Übermäßiger Zahnwuchs bei Kaninchen

Der Angeklagte verteidigt sich: „Die Zähne sind immer wieder nachgewachsen. Das Tier konnte aber fressen.“ Er habe nicht gewusst, was schlimmer sei: Der Status Quo, oder alle paar Wochen zum Tierarzt zu gehen. Die Tierärztin bestätigte, dass es der übermäßige Zahnwuchs eine häufige Krankheit bei Kaninchen sei. Da könne es schon mal sein, dass man mit dem Tier im vier bis sechs Wochen Rhythmus zum Zähneschleifen müsse.
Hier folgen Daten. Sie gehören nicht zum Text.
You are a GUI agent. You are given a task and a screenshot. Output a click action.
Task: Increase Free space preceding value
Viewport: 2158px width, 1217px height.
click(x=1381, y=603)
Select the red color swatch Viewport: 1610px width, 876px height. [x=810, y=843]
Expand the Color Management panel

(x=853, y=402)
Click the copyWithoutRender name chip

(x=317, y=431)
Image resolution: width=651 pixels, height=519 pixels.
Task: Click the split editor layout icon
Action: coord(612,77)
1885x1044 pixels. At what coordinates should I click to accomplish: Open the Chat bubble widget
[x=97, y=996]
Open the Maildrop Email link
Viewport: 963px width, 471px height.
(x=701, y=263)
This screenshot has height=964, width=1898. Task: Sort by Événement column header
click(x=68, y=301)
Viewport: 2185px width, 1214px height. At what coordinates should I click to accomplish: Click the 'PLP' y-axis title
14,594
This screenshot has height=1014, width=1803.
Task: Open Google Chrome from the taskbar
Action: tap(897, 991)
Bei der Obduktion des Kaninchen fanden die Pathologen Nahrung im Verdauungstrakt. Doch wie gesagt, das Tier konnte das Futter nicht mehr verwerten. Der Körper hatte schon die Fettzellen des Herzgewebes verwertet, so ausgemergelt war der Nager. Dazu der Besitzer: „Karotten konnte das Kaninchen nicht mehr fressen, aber Heu und Grünschnitt schon.“

Da sich die beiden anderen Tiere (ein weiteres Kaninchen und ein Meerschweinchen) des Angeklagten im guten Zustand befanden, meinte Richter Burkard Littger: „Sie sind nicht der Tierquäler schlechthin, aber Sie haben die Zeichen nicht richtig gedeutet. Und über längere Zeit haben Sie nicht um das Tier gekümmert.“ Der Richter stellte das Verfahren ein. Der Angeklagte muss allerdings 1200 Euro Geldbuße an den Tierschutzverein zahlen.